----- QUOTED PASSAGE

A millionaire Iranian businessman faces jail for "mutilating" a number of priceless rare books, some almost 500 years old, to improve his own collection.

By Stephen Adams, Arts Correspondent

ImageKnightsbridge-based Farhad Hakimzadeh, chairman of the Iranian Heritage Foundation, cut out pages from manuscripts at the British Library and Oxford University's Bodleian Library.

He removed the pages with a scalpel that he smuggled into the institutions' rare books reading rooms, hiding his actions from CCTV cameras installed to protect the books. Then he took the pages home and inserted them in his own inferior copies.

Police said Hakimzadeh, 60, the director of a company that publishes books on the Middle East and a published author, was likely to be jailed for his actions.

He pleaded guilty to 14 counts of theft in May, relating to pages found by Metropolitan Police officers at his large personal library. They were from 10 British Library books four Bodleian works.

The 10 British Library books which he admitted damaging were worth £71,000 alone. A single page that he cut out from one 1537 book – a world map by Hans Holbein the Younger, who painted Henry VIII – was worth £30,000.

But staff at the British Library, who checked 842 books borrowed by Hakimzadeh, said they believed the actual number of damaged works was much higher.

Dr Kristian Jensen, head of British collections at the British Library, said: "We believe that 150 items have been mutilated by him between 1997 and 2005. Mr Hakimzadeh used considerable skill and deceit to carry out these mutilations and in many instances they were initially difficult to detect."

Staff think many stolen pages will never be recovered.

Dr Jensen said he was "extremely angry" about what Hakimzadeh had done "for his own personal gain".

He said: "Obviously I'm angry because this is somebody extremely rich who has damaged something which belongs to everybody, completely selfishly destroyed something for his own personal benefit which this nation has invested in over generations."

Most of the books he damaged concerned West European experiences of travel and colonisation in the Middle East and dated from the 16th, 17th and 18th centuries.

----------

→ **WHAT TO DO**
(1) From the rows, print the lines from the one containing "This screenshot has height=720, width=782." up to and including the one containing "(x=191, y=45)".
(2) Continue the article about the rare-book thefts from its last sentence.
The rows have no connection to the article.

----- RECORDS PROVIDED

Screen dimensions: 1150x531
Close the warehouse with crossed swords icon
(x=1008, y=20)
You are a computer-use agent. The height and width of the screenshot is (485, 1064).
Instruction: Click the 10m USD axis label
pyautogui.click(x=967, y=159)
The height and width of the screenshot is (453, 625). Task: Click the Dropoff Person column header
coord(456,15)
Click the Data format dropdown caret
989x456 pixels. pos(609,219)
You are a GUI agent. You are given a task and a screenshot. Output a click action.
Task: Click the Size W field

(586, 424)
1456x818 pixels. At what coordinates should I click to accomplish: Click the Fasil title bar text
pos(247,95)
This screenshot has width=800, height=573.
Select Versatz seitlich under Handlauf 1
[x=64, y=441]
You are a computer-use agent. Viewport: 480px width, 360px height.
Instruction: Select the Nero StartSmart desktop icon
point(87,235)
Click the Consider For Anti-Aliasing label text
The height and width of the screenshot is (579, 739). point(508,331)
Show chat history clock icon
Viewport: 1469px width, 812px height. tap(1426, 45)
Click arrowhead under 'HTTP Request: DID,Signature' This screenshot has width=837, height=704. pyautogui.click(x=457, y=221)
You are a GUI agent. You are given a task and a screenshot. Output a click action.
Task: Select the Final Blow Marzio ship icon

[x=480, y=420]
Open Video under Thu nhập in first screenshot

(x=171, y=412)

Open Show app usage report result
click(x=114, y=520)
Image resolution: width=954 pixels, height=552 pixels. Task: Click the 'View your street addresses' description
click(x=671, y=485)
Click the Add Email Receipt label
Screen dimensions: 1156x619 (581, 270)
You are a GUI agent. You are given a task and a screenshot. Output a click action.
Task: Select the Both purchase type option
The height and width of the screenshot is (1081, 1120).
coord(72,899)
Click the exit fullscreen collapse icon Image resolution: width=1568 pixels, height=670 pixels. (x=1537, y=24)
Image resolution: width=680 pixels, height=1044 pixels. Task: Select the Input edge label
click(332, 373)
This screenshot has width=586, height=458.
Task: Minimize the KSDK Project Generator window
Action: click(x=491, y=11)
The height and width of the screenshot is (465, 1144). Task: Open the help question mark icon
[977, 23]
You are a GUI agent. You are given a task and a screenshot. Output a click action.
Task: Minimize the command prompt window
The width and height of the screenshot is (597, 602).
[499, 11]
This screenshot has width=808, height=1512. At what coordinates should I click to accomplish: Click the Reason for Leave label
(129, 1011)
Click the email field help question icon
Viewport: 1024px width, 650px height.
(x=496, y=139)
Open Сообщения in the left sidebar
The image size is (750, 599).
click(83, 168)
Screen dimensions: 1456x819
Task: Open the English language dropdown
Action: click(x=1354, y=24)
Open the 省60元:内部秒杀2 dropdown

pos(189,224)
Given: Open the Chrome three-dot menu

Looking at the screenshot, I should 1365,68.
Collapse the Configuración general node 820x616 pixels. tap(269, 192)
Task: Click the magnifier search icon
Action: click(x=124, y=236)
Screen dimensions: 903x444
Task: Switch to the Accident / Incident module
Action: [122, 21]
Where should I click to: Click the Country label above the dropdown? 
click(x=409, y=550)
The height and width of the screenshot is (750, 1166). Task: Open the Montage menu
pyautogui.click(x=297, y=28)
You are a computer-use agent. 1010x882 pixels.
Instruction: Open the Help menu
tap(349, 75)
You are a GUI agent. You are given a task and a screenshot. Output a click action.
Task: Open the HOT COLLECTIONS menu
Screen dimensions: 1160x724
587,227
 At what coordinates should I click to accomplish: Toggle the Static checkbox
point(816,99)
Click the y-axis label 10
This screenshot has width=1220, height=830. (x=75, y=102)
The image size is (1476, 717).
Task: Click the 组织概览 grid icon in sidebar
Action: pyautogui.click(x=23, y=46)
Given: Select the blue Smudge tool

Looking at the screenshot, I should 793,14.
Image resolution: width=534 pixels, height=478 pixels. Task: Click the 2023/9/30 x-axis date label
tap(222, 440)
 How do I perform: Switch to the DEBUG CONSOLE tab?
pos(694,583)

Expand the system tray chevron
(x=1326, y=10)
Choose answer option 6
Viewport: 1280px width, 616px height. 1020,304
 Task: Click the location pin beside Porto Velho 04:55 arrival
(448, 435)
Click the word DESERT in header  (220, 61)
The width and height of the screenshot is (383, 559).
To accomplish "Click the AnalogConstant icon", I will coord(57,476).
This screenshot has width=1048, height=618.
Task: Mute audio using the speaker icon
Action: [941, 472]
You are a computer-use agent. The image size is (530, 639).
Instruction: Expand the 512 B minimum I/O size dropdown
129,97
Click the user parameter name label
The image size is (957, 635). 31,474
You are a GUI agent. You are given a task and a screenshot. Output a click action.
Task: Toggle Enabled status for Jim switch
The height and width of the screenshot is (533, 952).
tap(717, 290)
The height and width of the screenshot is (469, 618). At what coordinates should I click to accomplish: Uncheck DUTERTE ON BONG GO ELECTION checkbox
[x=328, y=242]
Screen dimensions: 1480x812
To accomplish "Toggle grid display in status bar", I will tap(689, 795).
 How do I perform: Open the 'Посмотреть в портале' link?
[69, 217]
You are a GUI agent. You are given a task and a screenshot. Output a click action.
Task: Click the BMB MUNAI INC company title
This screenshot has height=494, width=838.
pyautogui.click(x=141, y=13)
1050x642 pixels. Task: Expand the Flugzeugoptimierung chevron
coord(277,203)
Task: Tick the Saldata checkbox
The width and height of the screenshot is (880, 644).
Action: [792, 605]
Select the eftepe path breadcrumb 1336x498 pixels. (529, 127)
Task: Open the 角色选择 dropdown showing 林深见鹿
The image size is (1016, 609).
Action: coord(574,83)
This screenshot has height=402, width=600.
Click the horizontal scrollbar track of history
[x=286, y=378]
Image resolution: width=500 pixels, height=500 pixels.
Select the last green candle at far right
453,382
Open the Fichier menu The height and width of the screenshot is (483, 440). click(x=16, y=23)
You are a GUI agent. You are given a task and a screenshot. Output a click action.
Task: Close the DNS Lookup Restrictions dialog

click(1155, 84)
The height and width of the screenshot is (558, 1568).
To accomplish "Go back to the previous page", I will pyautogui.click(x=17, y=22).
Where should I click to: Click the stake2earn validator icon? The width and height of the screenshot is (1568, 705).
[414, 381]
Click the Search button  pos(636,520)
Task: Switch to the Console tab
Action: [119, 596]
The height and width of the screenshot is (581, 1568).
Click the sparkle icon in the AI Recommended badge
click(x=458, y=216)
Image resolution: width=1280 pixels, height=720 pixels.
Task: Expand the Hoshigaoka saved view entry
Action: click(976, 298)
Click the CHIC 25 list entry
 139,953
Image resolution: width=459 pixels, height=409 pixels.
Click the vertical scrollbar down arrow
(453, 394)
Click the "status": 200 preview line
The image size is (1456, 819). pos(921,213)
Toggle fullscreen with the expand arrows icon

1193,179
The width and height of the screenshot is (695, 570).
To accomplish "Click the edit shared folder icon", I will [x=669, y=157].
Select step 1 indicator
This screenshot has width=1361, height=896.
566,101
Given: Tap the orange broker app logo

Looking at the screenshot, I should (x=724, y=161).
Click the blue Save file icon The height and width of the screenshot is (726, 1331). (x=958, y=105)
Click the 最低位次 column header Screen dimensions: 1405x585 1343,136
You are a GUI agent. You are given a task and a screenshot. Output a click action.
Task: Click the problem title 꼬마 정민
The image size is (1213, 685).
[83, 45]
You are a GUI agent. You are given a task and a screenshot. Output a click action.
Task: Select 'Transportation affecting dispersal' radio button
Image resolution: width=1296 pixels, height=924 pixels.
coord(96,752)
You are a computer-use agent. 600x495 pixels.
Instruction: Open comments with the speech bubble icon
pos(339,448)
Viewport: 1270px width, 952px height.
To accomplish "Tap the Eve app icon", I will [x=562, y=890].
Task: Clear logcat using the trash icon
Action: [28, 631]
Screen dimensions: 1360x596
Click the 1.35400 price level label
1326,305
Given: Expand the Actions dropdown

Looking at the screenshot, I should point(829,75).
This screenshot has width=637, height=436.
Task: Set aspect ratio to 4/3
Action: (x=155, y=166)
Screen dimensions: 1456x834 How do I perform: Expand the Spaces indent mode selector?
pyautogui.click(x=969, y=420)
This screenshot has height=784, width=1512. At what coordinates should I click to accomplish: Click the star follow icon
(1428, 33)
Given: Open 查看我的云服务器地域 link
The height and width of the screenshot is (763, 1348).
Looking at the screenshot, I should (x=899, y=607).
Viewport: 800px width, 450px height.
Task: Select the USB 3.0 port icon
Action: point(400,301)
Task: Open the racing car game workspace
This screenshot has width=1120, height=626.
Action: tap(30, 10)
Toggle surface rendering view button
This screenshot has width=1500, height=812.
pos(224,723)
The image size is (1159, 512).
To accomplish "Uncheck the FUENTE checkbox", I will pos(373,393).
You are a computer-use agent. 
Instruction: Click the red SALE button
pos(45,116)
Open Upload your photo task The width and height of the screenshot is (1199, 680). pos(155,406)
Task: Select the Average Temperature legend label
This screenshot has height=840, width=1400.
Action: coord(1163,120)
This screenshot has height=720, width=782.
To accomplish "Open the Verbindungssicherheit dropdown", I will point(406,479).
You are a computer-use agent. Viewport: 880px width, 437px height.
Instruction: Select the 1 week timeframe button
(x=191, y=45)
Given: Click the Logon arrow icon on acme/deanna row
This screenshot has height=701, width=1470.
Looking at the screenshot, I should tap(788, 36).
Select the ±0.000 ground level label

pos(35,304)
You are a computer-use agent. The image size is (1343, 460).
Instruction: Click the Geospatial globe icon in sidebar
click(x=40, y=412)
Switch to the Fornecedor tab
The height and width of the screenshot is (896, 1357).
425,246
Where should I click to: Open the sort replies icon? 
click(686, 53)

----------

→ **OUTPUTS BY TASK**
(1)
This screenshot has height=720, width=782.
To accomplish "Open the Verbindungssicherheit dropdown", I will point(406,479).
You are a computer-use agent. Viewport: 880px width, 437px height.
Instruction: Select the 1 week timeframe button
(x=191, y=45)

(2)
Hakimzadeh's "targeted mutilation" was "an attack on the nation's collective memory of its own past", Dr Jensen said.

He said he could "not really speculate on his motivation" but added: "Clearly he inserted these pages into copies of his own books. Our copies are in considerably better condition than his."

By doing so "he could end up – to the superficial eye – with a better copy".

But the products of Hakimzadeh's work were merely "pieces of historical falsification", he said.

The library proved some pages were stolen by matching bookworm holes in them with the original text.

Hakimzadeh's crimes came to light when a reader alerted British Library staff that a book had been damaged.

Detective Chief Inspector Dave Cobb, of the Metropolitan Police, said: "It proved extremely difficult for the libraries to detect the absence of these pages as Hakimzadeh took care to select material that only an expert would be able to identify.

"He chose unique and rare editions and was therefore able to go undetected for some time. Some of the stolen pages were recovered at his home address but many more have been lost forever."

The businessman, of Rutland Gardens, Knightsbridge, is due to be sentenced at Wood Green Crown Court in north London on November 21.

The British Library has launched separate civil proceedings against him.

An Oxford University spokesman said it was "pleased" that the criminal case was being brought to a close.